» WHAT YOU NEED TO DO:
a) Answer these questions about the baked chicken sandwich recipe:
(i) How many slices of bread does the ingredient list call for?
(ii) How much milk gets mixed with the flour?
(iii) What goes into the mixture once it has cooled?
b) Write the steps that follow in the baked chicken sandwich recipe, starting after its last sentence.

— start of SOURCE EXCERPT —

Re: SEPTEMBER RECIPE GAME

[ Edited ]

Baked CHICKEN Sandwich

 

1 can cream of mushroom soup

1 teaspoon minced onion

1 (2 oz) jar pimentos, chopped (optional)

1 cup milk, divided

3 tablespoons flour

2 cups chopped, cooked, CHICKEN (about two breasts)

16 slices hearty bread (like Pepperidge Farm),

     crusts removed

3 eggs, beaten

2 cups crushed potato chips

1/2 cup slivered almonds

 

Combine mushroom soup, minced onion and pimentos, set aside.  Mix 3/4 cup milk with flour stirring until smooth.

Add that to soup mixture; heat and stir until thickened.

Let mixture cool.  Then add the chopped CHICKEN.

— end of SOURCE EXCERPT —
— start of DATA —

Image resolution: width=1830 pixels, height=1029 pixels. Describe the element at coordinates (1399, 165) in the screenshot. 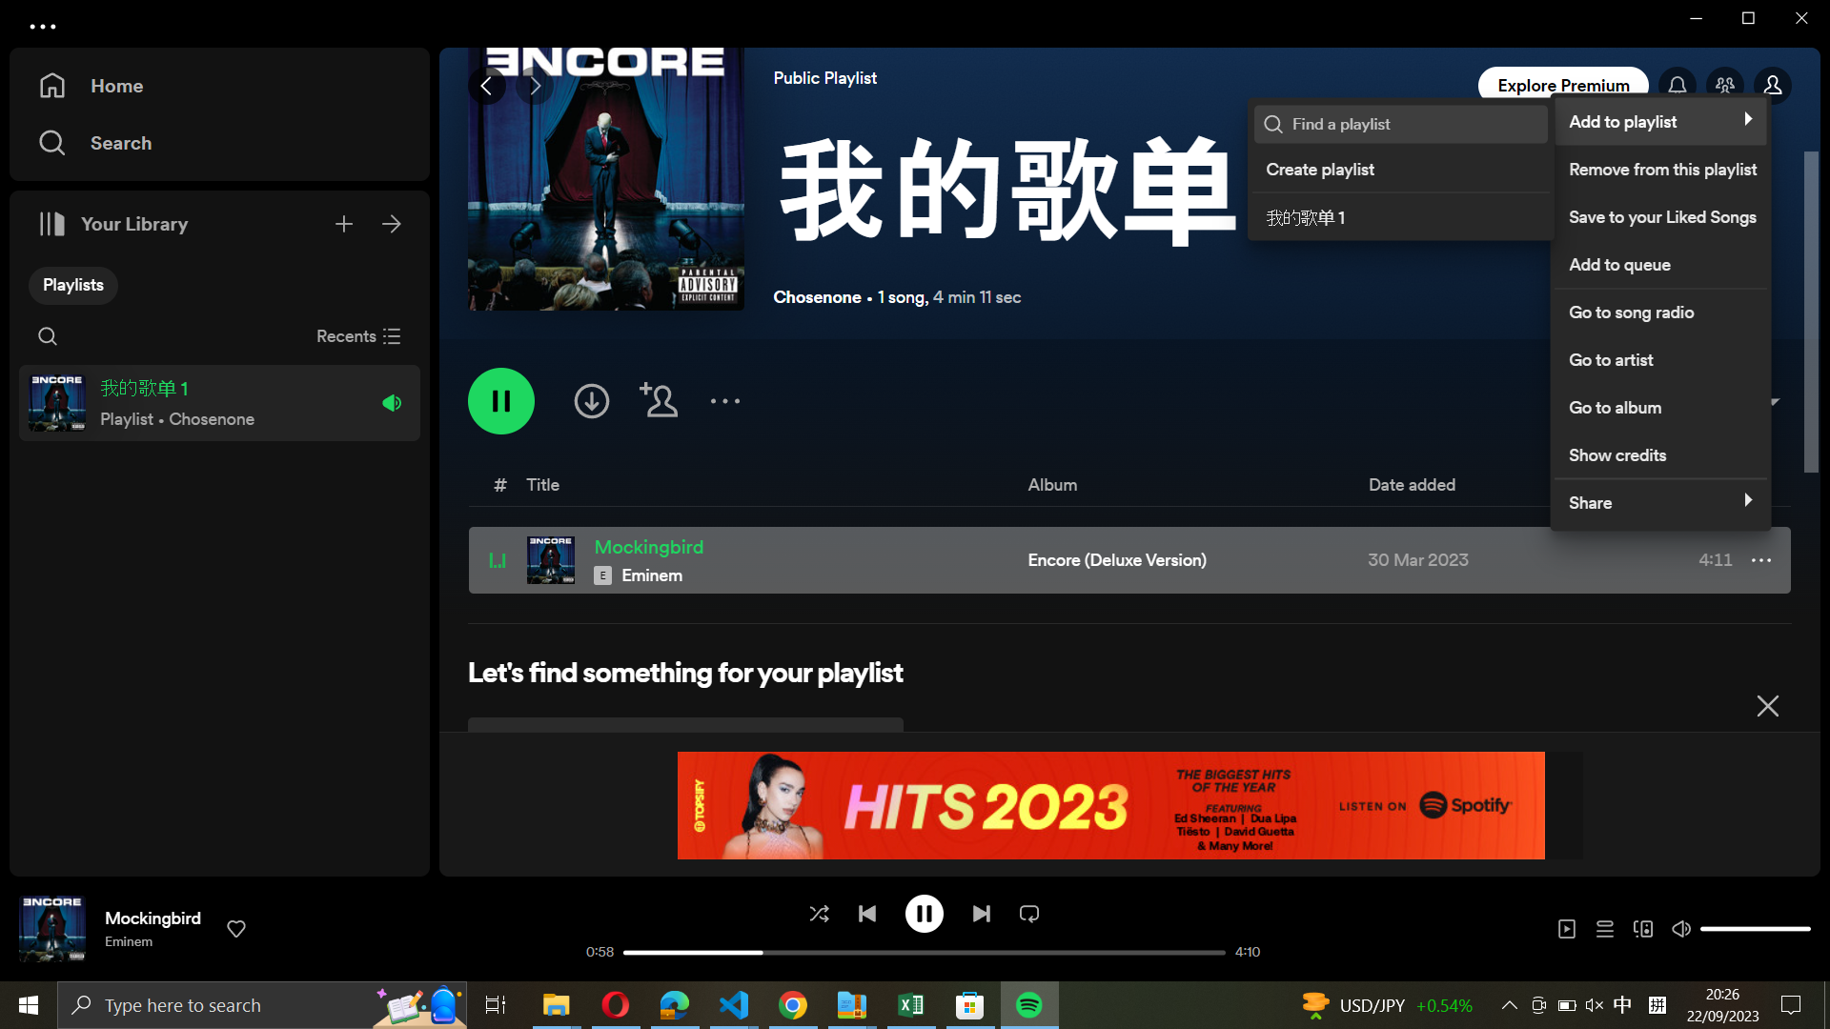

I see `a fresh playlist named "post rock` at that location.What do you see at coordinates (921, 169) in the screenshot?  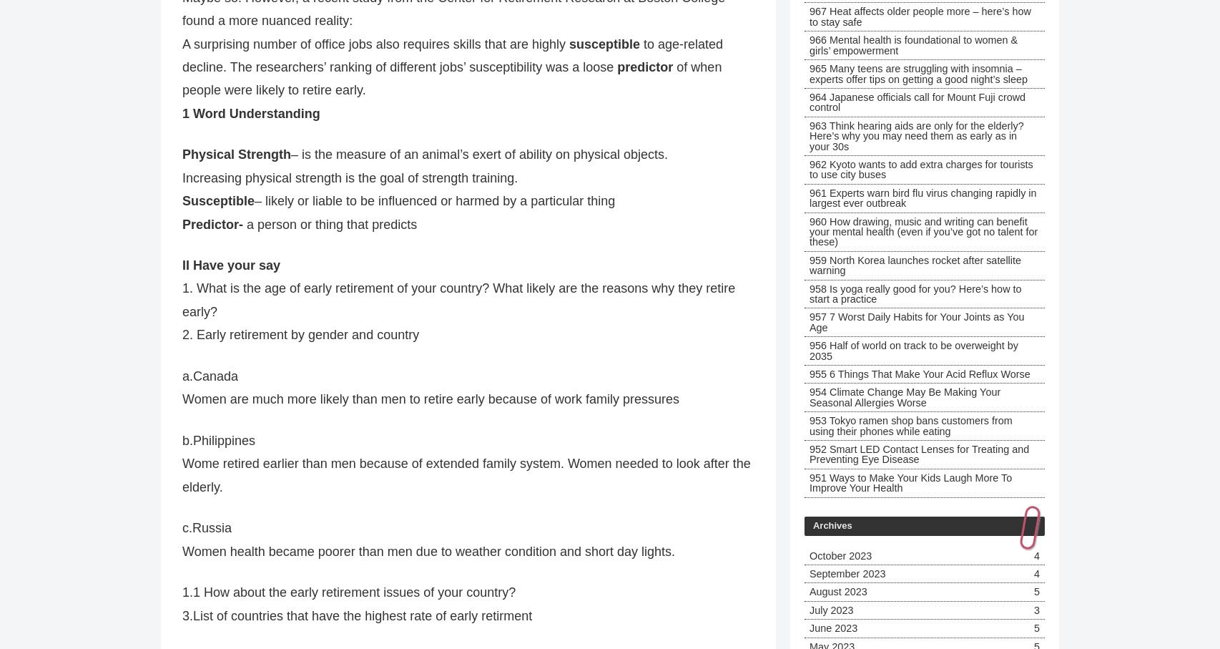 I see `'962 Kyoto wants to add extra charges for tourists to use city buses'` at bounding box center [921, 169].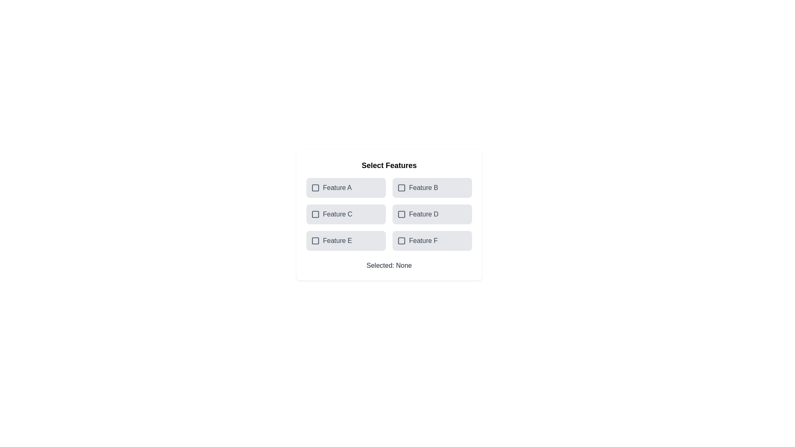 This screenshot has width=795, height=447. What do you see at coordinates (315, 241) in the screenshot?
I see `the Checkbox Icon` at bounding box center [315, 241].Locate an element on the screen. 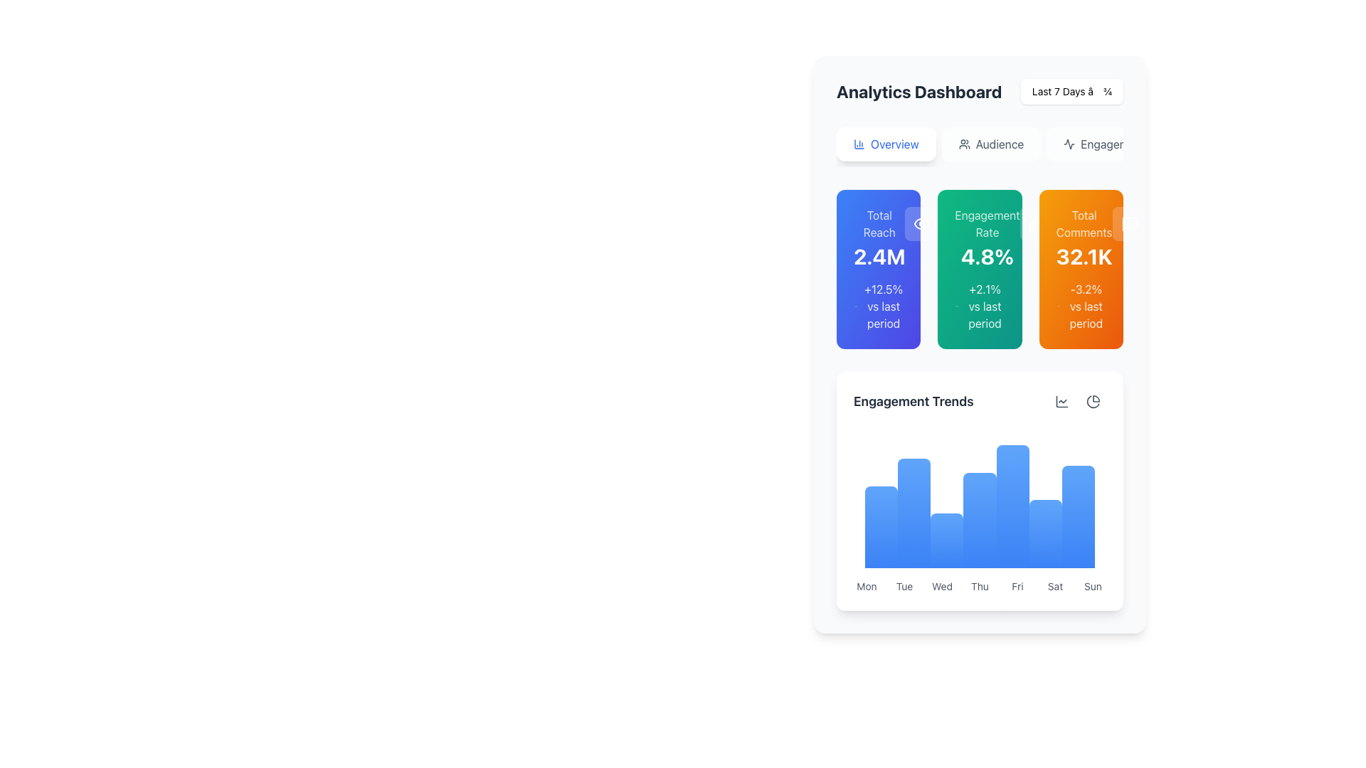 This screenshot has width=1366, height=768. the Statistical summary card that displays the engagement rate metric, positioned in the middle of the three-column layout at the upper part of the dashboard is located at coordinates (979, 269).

— end of DATA —

» RESULTS:
a)
(i) 16 slices of hearty bread, with the crusts removed.
(ii) 3/4 cup.
(iii) The chopped, cooked chicken.

b)
Place eight slices of bread on a flat pan; spread CHICKEN mixture on each slice.  Top with remaining bread.  Cover and refrigerate overnight.

 

Next day mix together 3 beaten eggs and 1/4 cup milk in dish.  In another dish, mix potato chips and slivered almonds.

 

Dip sandwiches in egg mixture and then potato chip mixture.  Place on greased cookie sheet.  Bake, uncovered, at 350 for 30 minutes.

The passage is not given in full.